• **What the exercise asks**: Can you lay out every line of the records below as a Markdown table with two columns, "Row" for the row number and "Line" for the line, skipping blank lines and leaving out the pictures?

(Saved data entries)
---------------

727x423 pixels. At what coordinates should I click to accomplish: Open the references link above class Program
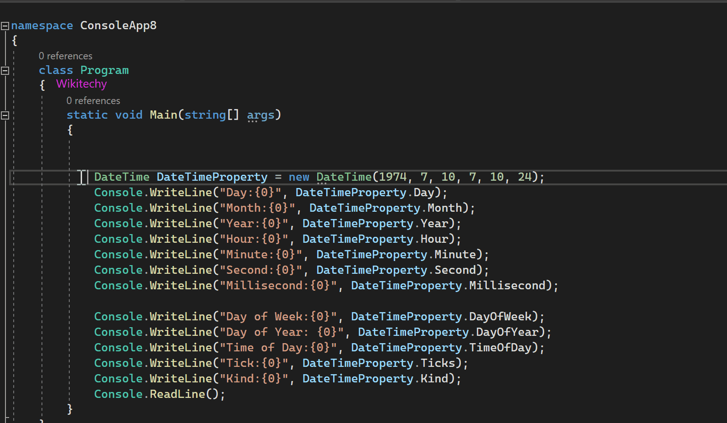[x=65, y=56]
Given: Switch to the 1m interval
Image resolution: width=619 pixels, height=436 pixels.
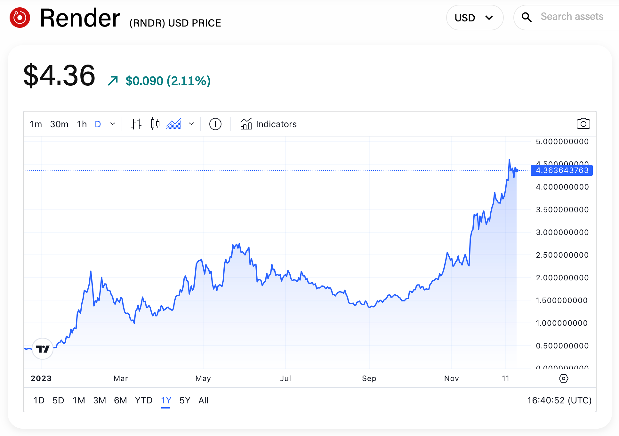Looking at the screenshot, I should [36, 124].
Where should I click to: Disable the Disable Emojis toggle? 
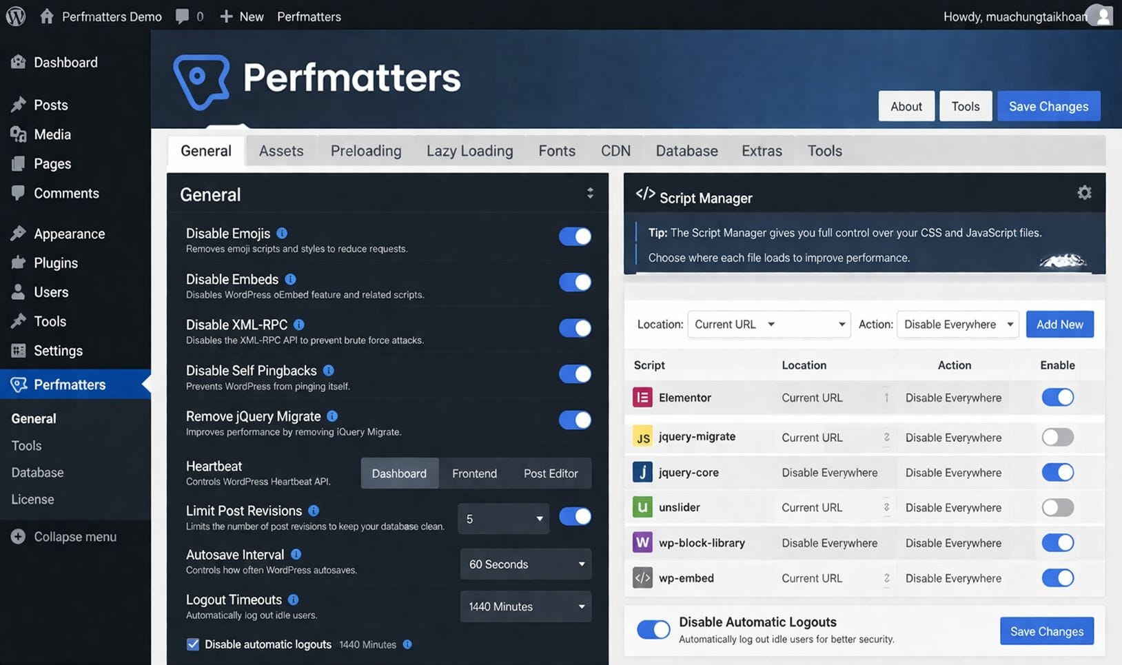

---------------

• **Correct answer**:
| Row | Line |
|---|---|
| 1 | 727x423 pixels. At what coordinates should I click to accomplish: Open the references link above class Program |
| 2 | [x=65, y=56] |
| 3 | Given: Switch to the 1m interval |
| 4 | Image resolution: width=619 pixels, height=436 pixels. |
| 5 | Looking at the screenshot, I should [36, 124]. |
| 6 | Where should I click to: Disable the Disable Emojis toggle?  |